→ **REQUIRED WORK**:
Exactly reproduce the entries, dropping any pictures from your copy.

[EXERCISE DATA — start]

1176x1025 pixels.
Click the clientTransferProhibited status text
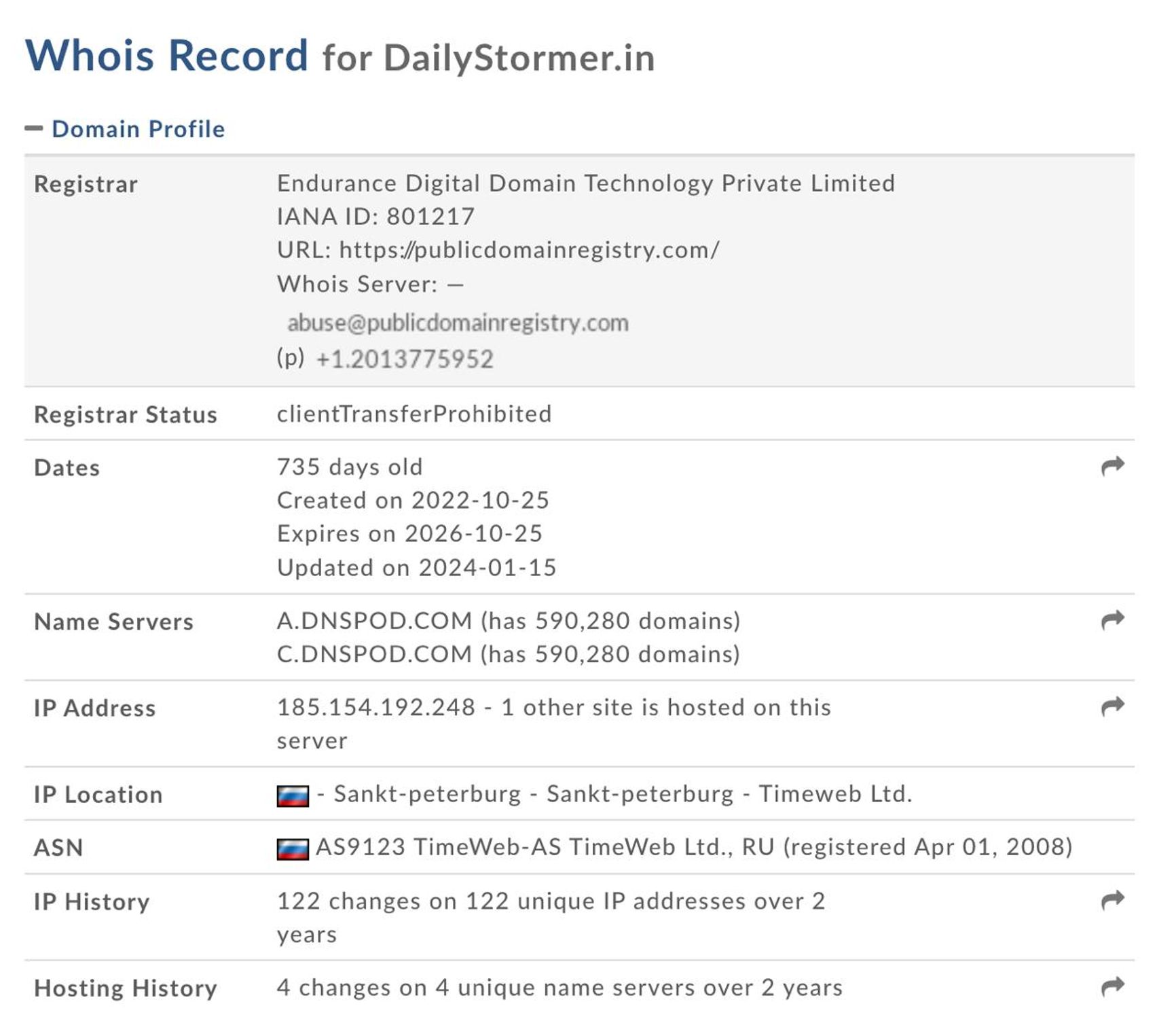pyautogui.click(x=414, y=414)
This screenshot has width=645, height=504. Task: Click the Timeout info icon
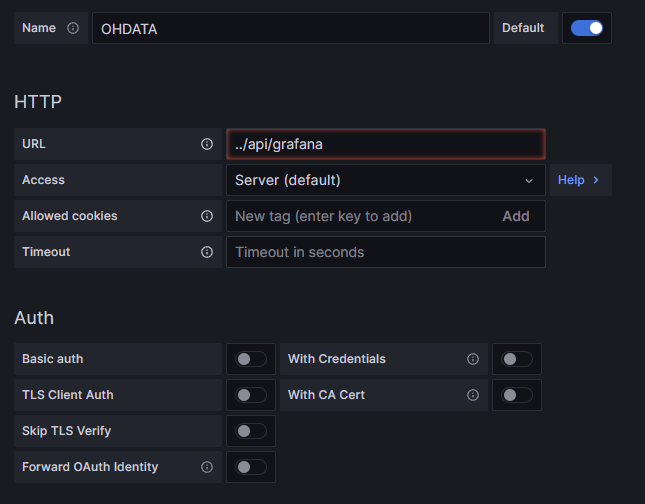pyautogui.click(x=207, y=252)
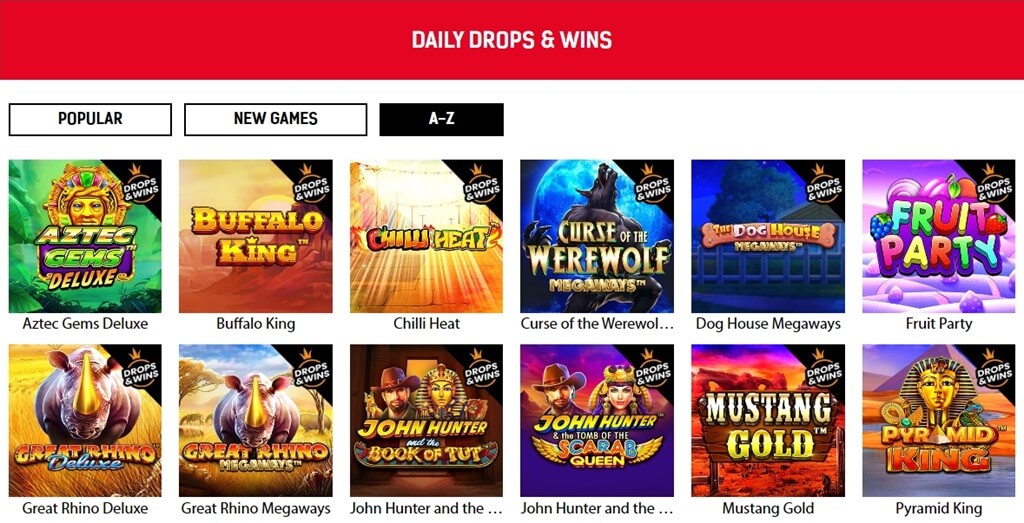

[EXERCISE DATA — finish]

→ **SOLUTION**:
1176x1025 pixels.
Click the clientTransferProhibited status text
pyautogui.click(x=414, y=414)
This screenshot has width=645, height=504. Task: Click the Timeout info icon
pyautogui.click(x=207, y=252)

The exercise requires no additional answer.